- 37°13′31″N 77°24′57″W﻿ / ﻿37.22528°N 77.41583°W
- Location: Petersburg, Virginia, United States

History
- Built: 1645

= Fort Henry (Virginia) =

17th century fort in Virginia, USA

The first Fort Henry in the Virginia colony was a small facility, with a garrison of 15, that was erected in 1611 by Thomas West, 3rd Baron De La Warr as part of a series of fortifications now located in Hampton. Due to continually humid conditions and Atlantic storms, this timber fort was defunct by the time the fort on the Appomattox was built.

The later Fort Henry was an English frontier fort near the falls of the Appomattox River. Its exact location has been debated, but the most popular one (marked by Virginia Historical Marker QA-6) is on a bluff about four blocks north of the corner of W. Washington and N. South Streets in Petersburg.

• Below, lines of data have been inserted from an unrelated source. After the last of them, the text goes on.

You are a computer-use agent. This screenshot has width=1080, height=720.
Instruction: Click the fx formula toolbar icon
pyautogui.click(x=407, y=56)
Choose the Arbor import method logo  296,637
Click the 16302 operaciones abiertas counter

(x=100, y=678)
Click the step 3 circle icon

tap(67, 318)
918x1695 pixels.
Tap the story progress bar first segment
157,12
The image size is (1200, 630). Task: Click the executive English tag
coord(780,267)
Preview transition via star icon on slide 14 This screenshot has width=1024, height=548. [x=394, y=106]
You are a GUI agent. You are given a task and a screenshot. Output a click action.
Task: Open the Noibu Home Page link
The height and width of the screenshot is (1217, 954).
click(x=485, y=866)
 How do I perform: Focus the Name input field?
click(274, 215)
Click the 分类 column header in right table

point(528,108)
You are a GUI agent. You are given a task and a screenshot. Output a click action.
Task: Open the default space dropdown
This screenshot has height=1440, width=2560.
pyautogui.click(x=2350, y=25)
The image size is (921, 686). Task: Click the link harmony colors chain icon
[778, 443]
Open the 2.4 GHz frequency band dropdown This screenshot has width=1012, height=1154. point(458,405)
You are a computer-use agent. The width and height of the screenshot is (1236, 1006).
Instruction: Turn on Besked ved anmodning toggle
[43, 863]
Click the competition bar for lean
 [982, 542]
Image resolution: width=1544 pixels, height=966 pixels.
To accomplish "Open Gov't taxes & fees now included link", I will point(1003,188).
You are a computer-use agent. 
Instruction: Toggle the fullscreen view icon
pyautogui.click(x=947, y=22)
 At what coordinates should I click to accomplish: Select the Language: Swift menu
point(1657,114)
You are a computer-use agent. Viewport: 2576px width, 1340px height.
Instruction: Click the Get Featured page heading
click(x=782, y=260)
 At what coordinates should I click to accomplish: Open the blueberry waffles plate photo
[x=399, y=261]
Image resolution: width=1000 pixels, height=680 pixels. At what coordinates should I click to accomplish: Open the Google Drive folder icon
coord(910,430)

Fort Henry was built in 1645 by order of Virginia's House of Burgesses. It marked the 1646 treaty frontier between the white settlers and the Indians following the Second Anglo-Powhatan War. It was situated at the fall line of the Piedmont, near the Appomattoc Indian tribe. From 1646 until around 1691, it was the only point in Virginia where Indians could be authorized to cross eastward into white territory, or whites westward into Indian territory. In later years it also came to be known as Fort Wood, after its first commander, Abraham Wood (1614–82). He used the fort as a base for several exploratory expeditions of the region. In 1675, command of the fort and adjacent Indian trading post passed to Wood's son-in-law, Peter Jones. The post became known as "Peter's Point". With trade and related settlement, eventually the city of Petersburg developed here. At some unknown point the original fort fell into ruins.